_RECORDS SUPPLIED_:
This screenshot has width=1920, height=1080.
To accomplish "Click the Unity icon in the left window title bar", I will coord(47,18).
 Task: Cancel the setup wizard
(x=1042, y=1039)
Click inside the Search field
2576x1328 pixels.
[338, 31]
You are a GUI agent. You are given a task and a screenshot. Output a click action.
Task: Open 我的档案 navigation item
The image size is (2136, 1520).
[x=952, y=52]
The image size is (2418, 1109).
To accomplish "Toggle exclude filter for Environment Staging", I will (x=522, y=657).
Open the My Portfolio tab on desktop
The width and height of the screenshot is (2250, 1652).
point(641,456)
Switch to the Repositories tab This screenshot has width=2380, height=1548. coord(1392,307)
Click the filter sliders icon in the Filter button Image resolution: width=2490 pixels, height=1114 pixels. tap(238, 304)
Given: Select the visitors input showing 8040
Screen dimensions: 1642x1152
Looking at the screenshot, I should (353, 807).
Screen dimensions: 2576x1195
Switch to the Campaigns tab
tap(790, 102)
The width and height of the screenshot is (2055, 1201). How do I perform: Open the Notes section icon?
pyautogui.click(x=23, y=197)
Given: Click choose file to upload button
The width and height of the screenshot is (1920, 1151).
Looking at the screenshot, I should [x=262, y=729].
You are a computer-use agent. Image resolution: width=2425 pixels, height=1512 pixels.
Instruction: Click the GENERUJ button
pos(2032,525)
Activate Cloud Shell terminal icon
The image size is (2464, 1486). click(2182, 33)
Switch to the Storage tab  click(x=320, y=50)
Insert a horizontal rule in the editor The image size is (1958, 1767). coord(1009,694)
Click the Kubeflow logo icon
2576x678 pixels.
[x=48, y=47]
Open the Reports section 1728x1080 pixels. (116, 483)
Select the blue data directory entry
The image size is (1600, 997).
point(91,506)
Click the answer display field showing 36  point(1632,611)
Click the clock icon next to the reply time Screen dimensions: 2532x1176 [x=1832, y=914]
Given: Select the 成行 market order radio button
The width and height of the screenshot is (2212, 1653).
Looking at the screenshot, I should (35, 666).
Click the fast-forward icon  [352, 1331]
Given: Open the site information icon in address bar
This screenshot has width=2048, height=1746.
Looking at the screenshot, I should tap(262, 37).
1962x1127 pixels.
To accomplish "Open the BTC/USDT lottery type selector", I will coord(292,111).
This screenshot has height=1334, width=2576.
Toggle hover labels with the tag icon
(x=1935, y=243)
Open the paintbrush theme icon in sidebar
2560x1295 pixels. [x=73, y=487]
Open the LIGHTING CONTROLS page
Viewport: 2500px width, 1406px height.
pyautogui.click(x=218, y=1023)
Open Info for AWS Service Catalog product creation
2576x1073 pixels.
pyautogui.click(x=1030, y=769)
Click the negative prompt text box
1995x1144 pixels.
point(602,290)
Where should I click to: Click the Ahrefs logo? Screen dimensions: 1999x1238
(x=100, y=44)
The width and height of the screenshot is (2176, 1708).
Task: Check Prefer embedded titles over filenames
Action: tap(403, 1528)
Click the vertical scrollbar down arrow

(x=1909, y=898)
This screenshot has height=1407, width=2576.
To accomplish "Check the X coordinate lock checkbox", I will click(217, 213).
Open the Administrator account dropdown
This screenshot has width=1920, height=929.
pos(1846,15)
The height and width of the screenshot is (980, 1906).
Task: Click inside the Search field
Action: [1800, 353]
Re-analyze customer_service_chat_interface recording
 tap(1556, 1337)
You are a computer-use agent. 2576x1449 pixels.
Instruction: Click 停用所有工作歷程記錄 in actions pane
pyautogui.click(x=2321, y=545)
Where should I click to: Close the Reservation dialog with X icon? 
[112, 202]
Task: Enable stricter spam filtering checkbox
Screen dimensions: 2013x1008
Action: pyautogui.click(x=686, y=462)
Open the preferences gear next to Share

_WORK REQUEST_: The full listing is to be restated word for word.

_TASK SOLUTION_:
This screenshot has width=1920, height=1080.
To accomplish "Click the Unity icon in the left window title bar", I will coord(47,18).
 Task: Cancel the setup wizard
(x=1042, y=1039)
Click inside the Search field
2576x1328 pixels.
[338, 31]
You are a GUI agent. You are given a task and a screenshot. Output a click action.
Task: Open 我的档案 navigation item
The image size is (2136, 1520).
[x=952, y=52]
The image size is (2418, 1109).
To accomplish "Toggle exclude filter for Environment Staging", I will (x=522, y=657).
Open the My Portfolio tab on desktop
The width and height of the screenshot is (2250, 1652).
point(641,456)
Switch to the Repositories tab This screenshot has width=2380, height=1548. coord(1392,307)
Click the filter sliders icon in the Filter button Image resolution: width=2490 pixels, height=1114 pixels. tap(238, 304)
Given: Select the visitors input showing 8040
Screen dimensions: 1642x1152
Looking at the screenshot, I should (353, 807).
Screen dimensions: 2576x1195
Switch to the Campaigns tab
tap(790, 102)
The width and height of the screenshot is (2055, 1201). How do I perform: Open the Notes section icon?
pyautogui.click(x=23, y=197)
Given: Click choose file to upload button
The width and height of the screenshot is (1920, 1151).
Looking at the screenshot, I should [x=262, y=729].
You are a computer-use agent. Image resolution: width=2425 pixels, height=1512 pixels.
Instruction: Click the GENERUJ button
pos(2032,525)
Activate Cloud Shell terminal icon
The image size is (2464, 1486). click(2182, 33)
Switch to the Storage tab  click(x=320, y=50)
Insert a horizontal rule in the editor The image size is (1958, 1767). coord(1009,694)
Click the Kubeflow logo icon
2576x678 pixels.
[x=48, y=47]
Open the Reports section 1728x1080 pixels. (116, 483)
Select the blue data directory entry
The image size is (1600, 997).
point(91,506)
Click the answer display field showing 36  point(1632,611)
Click the clock icon next to the reply time Screen dimensions: 2532x1176 [x=1832, y=914]
Given: Select the 成行 market order radio button
The width and height of the screenshot is (2212, 1653).
Looking at the screenshot, I should (35, 666).
Click the fast-forward icon  [352, 1331]
Given: Open the site information icon in address bar
This screenshot has width=2048, height=1746.
Looking at the screenshot, I should tap(262, 37).
1962x1127 pixels.
To accomplish "Open the BTC/USDT lottery type selector", I will coord(292,111).
This screenshot has height=1334, width=2576.
Toggle hover labels with the tag icon
(x=1935, y=243)
Open the paintbrush theme icon in sidebar
2560x1295 pixels. [x=73, y=487]
Open the LIGHTING CONTROLS page
Viewport: 2500px width, 1406px height.
pyautogui.click(x=218, y=1023)
Open Info for AWS Service Catalog product creation
2576x1073 pixels.
pyautogui.click(x=1030, y=769)
Click the negative prompt text box
1995x1144 pixels.
point(602,290)
Where should I click to: Click the Ahrefs logo? Screen dimensions: 1999x1238
(x=100, y=44)
The width and height of the screenshot is (2176, 1708).
Task: Check Prefer embedded titles over filenames
Action: tap(403, 1528)
Click the vertical scrollbar down arrow

(x=1909, y=898)
This screenshot has height=1407, width=2576.
To accomplish "Check the X coordinate lock checkbox", I will click(217, 213).
Open the Administrator account dropdown
This screenshot has width=1920, height=929.
pos(1846,15)
The height and width of the screenshot is (980, 1906).
Task: Click inside the Search field
Action: [1800, 353]
Re-analyze customer_service_chat_interface recording
 tap(1556, 1337)
You are a computer-use agent. 2576x1449 pixels.
Instruction: Click 停用所有工作歷程記錄 in actions pane
pyautogui.click(x=2321, y=545)
Where should I click to: Close the Reservation dialog with X icon? 
[112, 202]
Task: Enable stricter spam filtering checkbox
Screen dimensions: 2013x1008
Action: pyautogui.click(x=686, y=462)
Open the preferences gear next to Share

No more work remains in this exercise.